------ Source information ------

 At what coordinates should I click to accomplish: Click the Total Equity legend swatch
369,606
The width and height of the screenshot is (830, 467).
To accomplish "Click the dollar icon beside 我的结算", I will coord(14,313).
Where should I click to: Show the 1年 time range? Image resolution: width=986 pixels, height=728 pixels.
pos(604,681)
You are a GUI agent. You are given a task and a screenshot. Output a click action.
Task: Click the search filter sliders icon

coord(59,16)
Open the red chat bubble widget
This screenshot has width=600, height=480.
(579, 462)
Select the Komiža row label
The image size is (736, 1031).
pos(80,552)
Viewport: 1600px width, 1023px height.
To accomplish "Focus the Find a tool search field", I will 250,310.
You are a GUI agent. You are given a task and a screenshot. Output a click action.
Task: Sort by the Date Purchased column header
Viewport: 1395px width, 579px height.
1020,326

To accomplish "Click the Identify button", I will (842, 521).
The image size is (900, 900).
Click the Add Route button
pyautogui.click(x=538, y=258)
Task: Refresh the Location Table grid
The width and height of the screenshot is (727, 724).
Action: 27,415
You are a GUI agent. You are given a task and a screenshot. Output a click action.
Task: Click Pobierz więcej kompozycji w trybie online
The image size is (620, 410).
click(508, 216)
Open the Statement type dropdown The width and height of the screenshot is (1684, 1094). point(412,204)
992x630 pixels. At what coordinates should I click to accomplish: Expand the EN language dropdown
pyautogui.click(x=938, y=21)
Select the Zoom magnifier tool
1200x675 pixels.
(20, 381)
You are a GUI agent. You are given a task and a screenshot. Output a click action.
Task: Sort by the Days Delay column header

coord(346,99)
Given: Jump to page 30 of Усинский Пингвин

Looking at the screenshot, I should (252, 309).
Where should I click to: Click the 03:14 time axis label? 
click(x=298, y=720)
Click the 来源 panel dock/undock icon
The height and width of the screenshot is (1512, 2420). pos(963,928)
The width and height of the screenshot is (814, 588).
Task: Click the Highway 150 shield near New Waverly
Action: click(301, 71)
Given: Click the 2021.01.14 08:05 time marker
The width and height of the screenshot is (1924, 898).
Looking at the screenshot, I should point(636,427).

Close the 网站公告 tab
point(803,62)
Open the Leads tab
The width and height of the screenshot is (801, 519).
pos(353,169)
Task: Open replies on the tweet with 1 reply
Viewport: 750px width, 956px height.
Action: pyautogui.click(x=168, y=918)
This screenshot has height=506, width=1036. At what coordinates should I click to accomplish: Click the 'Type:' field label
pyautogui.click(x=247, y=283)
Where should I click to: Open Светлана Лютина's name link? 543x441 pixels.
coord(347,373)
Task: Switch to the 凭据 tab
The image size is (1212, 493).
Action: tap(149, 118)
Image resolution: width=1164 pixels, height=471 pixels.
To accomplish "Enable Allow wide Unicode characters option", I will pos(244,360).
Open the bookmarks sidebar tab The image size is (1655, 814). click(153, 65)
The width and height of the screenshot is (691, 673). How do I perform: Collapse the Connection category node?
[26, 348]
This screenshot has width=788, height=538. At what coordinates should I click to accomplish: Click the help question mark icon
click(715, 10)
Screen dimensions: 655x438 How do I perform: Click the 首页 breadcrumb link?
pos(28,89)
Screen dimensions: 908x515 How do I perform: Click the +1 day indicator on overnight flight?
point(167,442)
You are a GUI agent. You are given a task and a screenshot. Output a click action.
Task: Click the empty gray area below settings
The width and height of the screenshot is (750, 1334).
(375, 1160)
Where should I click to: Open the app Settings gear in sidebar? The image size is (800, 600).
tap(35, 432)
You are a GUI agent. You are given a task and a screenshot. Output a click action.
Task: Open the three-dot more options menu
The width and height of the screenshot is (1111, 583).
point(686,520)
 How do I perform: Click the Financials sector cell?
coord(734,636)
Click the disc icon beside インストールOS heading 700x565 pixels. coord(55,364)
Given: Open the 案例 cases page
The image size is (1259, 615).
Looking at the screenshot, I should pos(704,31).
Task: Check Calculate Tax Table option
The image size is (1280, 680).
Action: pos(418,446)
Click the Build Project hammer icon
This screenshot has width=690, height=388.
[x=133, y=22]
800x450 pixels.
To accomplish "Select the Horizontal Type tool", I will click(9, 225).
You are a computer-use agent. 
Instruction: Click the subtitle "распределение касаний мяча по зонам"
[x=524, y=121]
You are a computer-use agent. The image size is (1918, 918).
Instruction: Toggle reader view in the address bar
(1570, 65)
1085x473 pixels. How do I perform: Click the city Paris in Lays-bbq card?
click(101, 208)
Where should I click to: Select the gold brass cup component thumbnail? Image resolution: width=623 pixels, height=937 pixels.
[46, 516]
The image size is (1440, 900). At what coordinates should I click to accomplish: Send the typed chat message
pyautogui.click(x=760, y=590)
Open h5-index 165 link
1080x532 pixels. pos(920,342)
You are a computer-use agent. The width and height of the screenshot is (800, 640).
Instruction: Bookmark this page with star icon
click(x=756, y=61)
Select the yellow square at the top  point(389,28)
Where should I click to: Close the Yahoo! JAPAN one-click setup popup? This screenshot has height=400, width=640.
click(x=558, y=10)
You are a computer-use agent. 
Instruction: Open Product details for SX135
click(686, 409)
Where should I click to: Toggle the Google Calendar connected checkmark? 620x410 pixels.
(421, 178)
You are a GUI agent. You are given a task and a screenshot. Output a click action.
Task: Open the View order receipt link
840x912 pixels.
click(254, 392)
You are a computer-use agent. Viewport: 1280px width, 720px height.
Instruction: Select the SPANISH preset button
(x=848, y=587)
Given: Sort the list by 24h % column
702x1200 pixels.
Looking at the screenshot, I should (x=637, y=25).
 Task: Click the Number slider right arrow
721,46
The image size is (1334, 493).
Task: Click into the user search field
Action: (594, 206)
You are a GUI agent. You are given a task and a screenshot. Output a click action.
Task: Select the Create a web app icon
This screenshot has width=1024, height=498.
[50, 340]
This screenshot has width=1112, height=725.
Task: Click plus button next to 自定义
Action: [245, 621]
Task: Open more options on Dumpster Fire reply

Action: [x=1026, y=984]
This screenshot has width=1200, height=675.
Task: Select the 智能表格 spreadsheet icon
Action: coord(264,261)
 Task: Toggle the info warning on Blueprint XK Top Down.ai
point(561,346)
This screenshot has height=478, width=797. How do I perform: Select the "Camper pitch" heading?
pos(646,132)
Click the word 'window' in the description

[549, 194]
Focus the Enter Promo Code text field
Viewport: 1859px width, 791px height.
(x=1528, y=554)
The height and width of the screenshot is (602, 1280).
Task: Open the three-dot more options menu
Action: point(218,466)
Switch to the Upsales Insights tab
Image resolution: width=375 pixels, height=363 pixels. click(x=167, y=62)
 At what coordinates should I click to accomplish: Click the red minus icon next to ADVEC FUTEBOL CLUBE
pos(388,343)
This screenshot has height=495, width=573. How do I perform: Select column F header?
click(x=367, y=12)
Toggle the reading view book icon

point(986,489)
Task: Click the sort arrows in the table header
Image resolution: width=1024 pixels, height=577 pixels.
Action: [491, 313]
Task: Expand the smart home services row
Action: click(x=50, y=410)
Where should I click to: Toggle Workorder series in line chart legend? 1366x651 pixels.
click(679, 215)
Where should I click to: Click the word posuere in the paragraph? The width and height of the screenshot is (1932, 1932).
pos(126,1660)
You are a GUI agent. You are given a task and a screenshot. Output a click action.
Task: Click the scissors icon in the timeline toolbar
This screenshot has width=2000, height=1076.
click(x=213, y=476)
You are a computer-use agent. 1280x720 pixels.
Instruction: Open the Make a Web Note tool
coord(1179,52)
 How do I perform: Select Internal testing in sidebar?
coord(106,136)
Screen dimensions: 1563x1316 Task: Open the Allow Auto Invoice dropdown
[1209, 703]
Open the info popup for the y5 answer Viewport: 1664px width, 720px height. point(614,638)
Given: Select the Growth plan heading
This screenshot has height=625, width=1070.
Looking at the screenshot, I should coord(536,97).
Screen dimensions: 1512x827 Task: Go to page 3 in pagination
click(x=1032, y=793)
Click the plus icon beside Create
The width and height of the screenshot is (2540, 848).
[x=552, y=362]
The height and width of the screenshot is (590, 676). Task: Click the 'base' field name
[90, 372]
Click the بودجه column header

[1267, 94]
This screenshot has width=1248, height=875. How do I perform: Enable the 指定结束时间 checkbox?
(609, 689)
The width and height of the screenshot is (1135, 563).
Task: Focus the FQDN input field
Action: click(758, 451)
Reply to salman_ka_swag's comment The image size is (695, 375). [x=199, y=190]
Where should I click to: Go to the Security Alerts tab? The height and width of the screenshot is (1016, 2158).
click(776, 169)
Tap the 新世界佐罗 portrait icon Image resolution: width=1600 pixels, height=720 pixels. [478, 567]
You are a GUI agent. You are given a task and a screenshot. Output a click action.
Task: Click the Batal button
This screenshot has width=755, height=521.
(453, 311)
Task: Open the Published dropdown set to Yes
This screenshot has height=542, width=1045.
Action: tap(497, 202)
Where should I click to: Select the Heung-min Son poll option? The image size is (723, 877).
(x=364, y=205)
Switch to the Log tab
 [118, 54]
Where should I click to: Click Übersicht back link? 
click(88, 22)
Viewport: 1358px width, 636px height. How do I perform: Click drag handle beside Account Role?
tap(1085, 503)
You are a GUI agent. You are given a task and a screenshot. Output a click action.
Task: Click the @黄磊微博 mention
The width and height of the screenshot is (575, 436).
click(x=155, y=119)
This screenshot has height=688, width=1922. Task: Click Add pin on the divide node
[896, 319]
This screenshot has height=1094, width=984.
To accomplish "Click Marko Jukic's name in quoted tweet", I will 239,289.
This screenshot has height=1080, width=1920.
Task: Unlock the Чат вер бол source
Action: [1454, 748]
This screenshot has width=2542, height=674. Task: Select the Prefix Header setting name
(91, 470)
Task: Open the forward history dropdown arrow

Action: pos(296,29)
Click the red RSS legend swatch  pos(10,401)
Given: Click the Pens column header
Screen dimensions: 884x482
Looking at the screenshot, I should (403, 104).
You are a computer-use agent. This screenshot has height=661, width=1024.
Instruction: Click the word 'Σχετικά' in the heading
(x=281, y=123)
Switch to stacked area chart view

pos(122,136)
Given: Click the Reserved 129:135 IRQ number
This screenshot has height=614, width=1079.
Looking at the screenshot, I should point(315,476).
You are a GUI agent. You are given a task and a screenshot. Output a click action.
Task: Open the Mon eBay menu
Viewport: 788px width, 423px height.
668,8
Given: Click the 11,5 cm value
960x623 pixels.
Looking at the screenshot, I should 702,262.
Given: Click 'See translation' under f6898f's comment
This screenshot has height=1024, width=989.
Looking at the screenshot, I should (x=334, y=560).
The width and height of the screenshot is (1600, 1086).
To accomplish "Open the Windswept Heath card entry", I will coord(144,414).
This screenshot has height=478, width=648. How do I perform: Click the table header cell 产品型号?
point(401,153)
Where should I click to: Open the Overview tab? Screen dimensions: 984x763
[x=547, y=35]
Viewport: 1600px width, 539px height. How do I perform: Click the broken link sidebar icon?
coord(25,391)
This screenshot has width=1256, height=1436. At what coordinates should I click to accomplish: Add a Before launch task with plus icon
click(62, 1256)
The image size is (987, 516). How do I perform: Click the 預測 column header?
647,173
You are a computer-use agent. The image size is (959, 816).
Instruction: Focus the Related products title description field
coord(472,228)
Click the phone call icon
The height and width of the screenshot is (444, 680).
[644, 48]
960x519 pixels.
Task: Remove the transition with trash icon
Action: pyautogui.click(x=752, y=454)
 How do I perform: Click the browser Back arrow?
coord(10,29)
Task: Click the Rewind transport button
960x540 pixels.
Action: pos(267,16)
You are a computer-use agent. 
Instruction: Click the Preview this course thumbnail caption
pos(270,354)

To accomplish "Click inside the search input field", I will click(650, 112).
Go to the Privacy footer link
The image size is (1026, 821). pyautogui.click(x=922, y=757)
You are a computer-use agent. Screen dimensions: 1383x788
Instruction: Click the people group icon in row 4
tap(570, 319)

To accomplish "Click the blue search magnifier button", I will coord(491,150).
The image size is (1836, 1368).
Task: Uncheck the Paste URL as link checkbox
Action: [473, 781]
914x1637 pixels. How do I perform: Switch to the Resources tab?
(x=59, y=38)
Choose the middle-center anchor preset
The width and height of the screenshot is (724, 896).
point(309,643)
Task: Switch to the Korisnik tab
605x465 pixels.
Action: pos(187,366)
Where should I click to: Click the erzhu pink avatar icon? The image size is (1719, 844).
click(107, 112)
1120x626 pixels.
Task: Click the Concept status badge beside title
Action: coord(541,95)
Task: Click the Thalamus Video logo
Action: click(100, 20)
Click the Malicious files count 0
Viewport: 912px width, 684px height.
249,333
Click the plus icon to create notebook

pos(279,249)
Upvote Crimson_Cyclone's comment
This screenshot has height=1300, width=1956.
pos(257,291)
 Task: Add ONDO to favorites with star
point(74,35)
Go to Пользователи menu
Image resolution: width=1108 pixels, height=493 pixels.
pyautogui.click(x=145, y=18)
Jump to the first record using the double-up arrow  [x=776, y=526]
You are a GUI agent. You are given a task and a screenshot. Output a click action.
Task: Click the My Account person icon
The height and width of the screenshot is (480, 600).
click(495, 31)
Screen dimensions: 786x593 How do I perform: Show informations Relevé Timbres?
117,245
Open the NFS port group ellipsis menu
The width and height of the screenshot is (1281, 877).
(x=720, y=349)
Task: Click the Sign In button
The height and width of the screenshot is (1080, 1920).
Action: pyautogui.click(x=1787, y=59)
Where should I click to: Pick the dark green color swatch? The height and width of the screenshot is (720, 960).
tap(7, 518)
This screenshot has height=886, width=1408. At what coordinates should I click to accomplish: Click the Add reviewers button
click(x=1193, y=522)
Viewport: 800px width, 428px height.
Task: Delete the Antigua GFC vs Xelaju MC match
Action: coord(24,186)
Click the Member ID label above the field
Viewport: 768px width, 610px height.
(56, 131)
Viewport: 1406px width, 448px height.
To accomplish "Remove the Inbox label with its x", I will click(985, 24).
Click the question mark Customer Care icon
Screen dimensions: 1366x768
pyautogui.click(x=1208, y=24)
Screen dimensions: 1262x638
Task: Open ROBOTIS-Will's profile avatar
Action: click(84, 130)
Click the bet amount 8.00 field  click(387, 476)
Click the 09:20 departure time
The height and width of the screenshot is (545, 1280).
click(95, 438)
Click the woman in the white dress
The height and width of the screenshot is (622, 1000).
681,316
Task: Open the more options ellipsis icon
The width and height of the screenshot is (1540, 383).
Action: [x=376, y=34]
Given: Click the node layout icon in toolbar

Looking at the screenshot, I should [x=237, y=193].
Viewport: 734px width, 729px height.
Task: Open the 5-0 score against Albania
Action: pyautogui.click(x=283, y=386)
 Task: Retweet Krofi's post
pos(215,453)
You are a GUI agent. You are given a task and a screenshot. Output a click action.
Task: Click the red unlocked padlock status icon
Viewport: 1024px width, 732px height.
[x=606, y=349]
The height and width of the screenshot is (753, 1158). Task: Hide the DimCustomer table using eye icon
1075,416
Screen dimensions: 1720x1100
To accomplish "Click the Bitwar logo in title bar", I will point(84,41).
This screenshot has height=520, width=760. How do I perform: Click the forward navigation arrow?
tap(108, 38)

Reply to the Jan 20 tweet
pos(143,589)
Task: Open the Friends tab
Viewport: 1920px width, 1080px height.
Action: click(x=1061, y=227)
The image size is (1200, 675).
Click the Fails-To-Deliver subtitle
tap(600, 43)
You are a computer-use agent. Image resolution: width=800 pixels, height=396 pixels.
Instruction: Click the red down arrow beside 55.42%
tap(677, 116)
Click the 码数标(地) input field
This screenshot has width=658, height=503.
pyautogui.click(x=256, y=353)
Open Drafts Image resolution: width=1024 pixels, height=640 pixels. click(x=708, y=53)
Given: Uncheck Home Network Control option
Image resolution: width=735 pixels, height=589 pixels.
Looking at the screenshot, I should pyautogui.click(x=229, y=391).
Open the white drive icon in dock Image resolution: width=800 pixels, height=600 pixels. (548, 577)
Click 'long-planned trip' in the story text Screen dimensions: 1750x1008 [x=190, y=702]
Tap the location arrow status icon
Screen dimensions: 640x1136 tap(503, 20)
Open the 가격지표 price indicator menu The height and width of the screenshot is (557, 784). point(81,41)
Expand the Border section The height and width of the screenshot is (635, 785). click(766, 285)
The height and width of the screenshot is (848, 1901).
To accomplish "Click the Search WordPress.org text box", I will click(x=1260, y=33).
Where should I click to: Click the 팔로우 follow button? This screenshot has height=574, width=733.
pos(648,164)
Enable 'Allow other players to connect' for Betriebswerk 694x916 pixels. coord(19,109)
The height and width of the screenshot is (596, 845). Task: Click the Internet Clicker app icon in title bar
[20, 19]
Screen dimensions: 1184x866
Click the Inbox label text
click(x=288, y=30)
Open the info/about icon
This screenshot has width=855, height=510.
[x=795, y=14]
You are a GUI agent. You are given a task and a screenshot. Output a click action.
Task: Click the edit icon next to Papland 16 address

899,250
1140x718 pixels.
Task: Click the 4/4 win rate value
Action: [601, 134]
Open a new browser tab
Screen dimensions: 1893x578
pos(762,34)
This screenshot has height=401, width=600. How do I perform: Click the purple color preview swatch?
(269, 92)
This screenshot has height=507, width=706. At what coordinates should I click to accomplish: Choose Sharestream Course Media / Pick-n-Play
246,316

------

Only the lines above from the line with "Click the Fails-To-Deliver subtitle" to the line with "Given: Uncheck Home Network Control option", those two lines included, should be reproduced exactly.

Click the Fails-To-Deliver subtitle
tap(600, 43)
You are a computer-use agent. Image resolution: width=800 pixels, height=396 pixels.
Instruction: Click the red down arrow beside 55.42%
tap(677, 116)
Click the 码数标(地) input field
This screenshot has width=658, height=503.
pyautogui.click(x=256, y=353)
Open Drafts Image resolution: width=1024 pixels, height=640 pixels. click(x=708, y=53)
Given: Uncheck Home Network Control option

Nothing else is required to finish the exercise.